Methods: We used mouse models of hypertension. Wild type were used as genetic controls, OT1 and Rag2/OT1 mice were utilized to determine antigen dependency, and P2X7-knockout mice were studied to define the role of P2X7 in activating CD8Ts and promoting hypertension. Blood pressure was monitored continuously and kidneys were obtained at different experimental end points. Freshly isolated CD8Ts from mice for activation assays and ATP stimulation. CD8T activation-induced promotion of sodium retention was explored in cocultures of CD8Ts and mouse DCTs.
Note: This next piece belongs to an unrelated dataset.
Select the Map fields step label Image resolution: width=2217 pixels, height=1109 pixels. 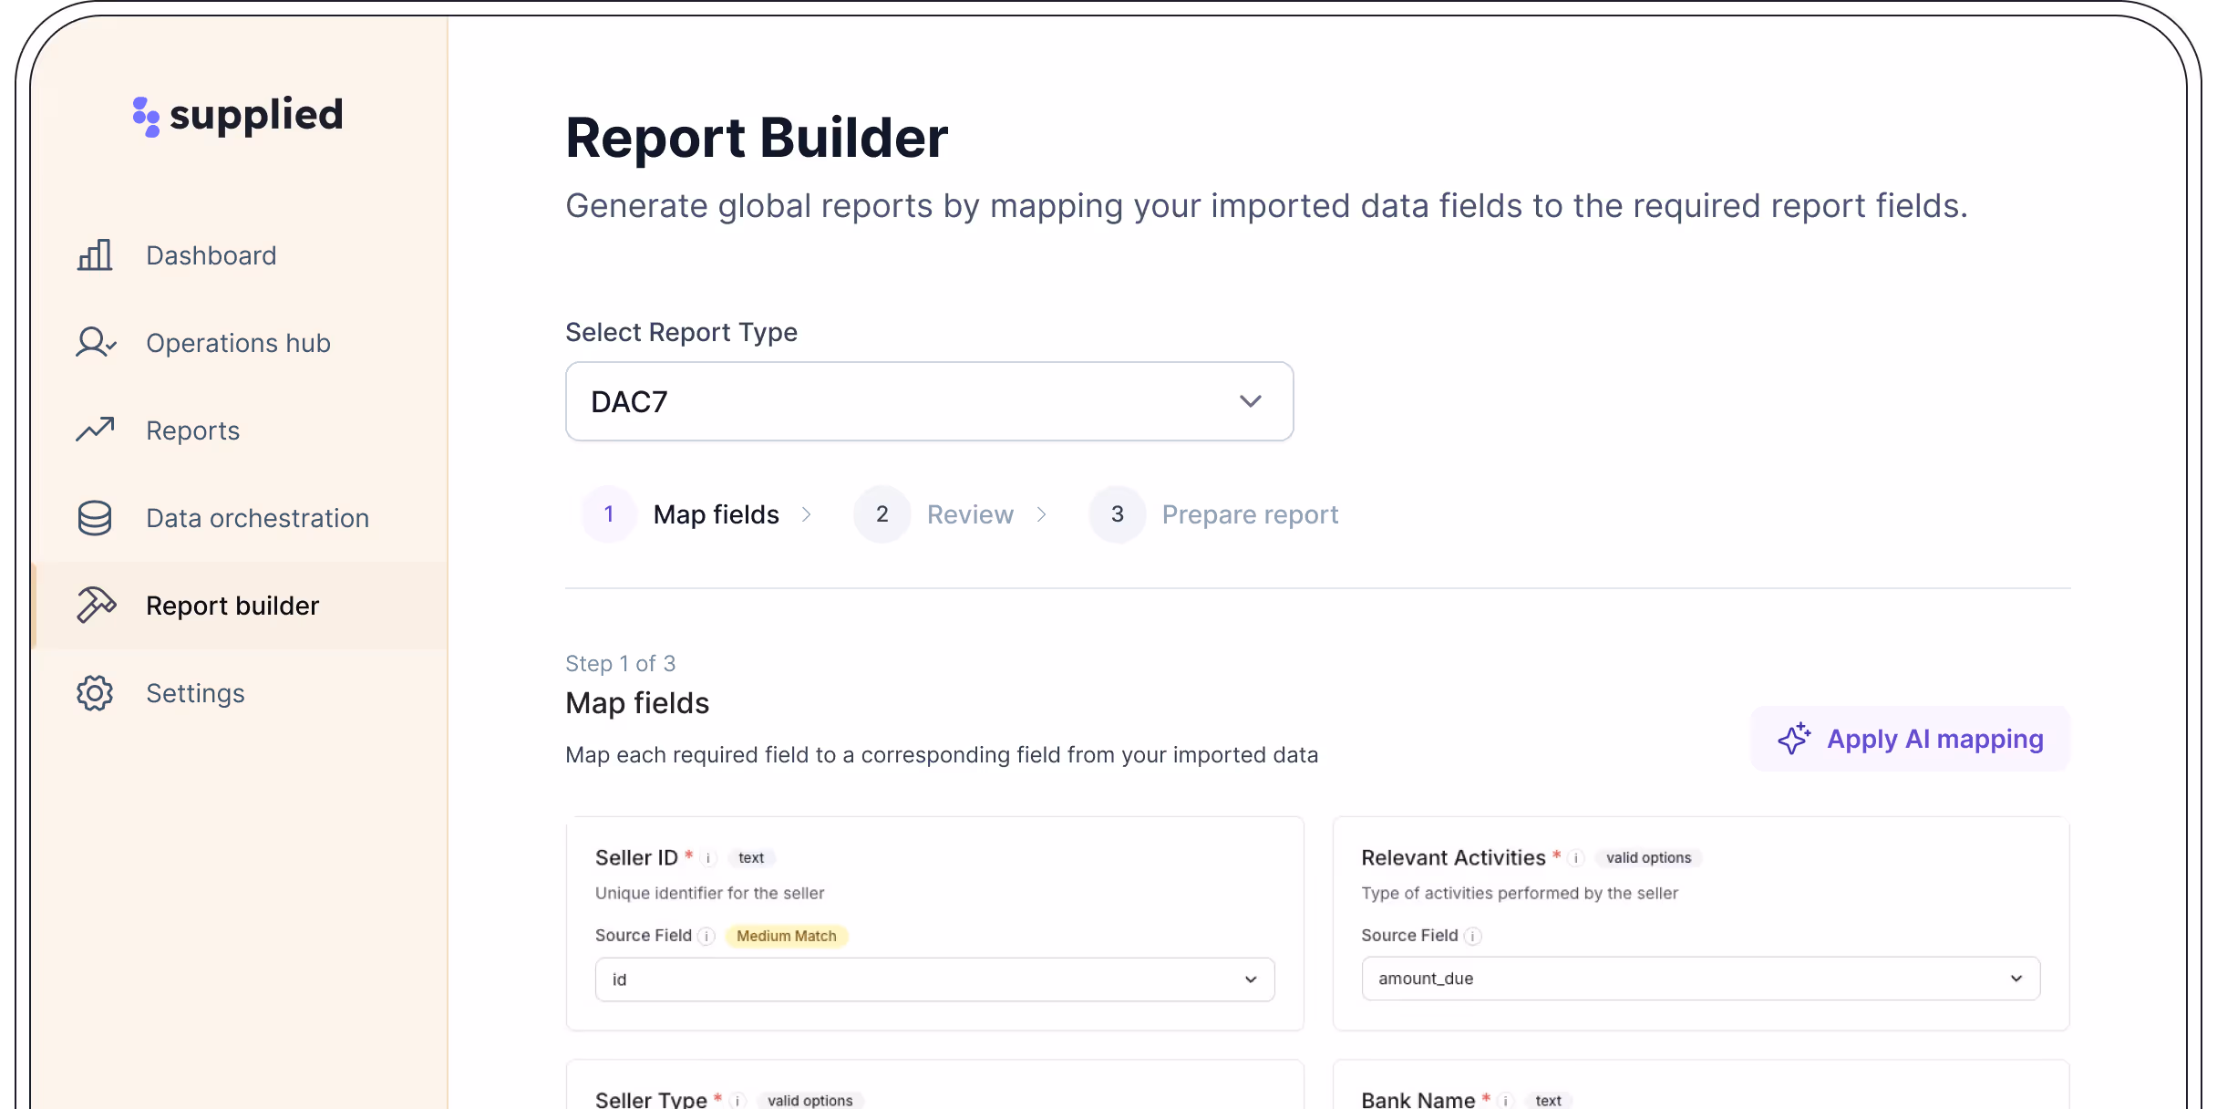[x=716, y=513]
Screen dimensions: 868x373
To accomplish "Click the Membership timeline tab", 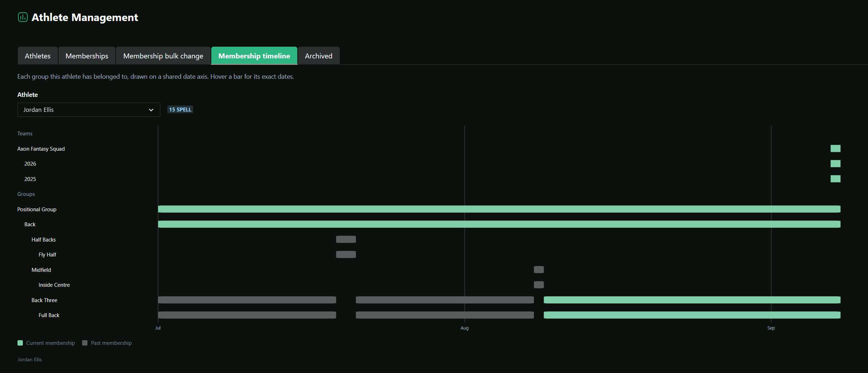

Results: We found that OT1 and Rag2/OT1 mice, which are nonresponsive to common antigens, still developed hypertension and CD8T-activation in response to deoxycorticosterone acetate/salt treatment, similar to wild-type mice. Further studies identified the P2X7 receptor on CD8Ts as a possible mediator of this antigen-independent activation of CD8Ts in hypertension. Knockout of the P2X7 receptor prevented calcium influx and cytokine production in CD8Ts. This finding was associated with reduced CD8T-DCT stimulation, reversal of excessive salt retention in DCTs, and attenuated development of salt-sensitive hypertension.
Conclusions: Our findings suggest a novel mechanism by which CD8Ts are activated in hypertension to exacerbate salt retention and infer that the P2X7 receptor on CD8Ts may represent a new therapeutic target to attenuate T-cell-mediated immunopathology in hypertension.
Keywords: blood pressure; cytokines; hypertension; kidney; sodium chloride.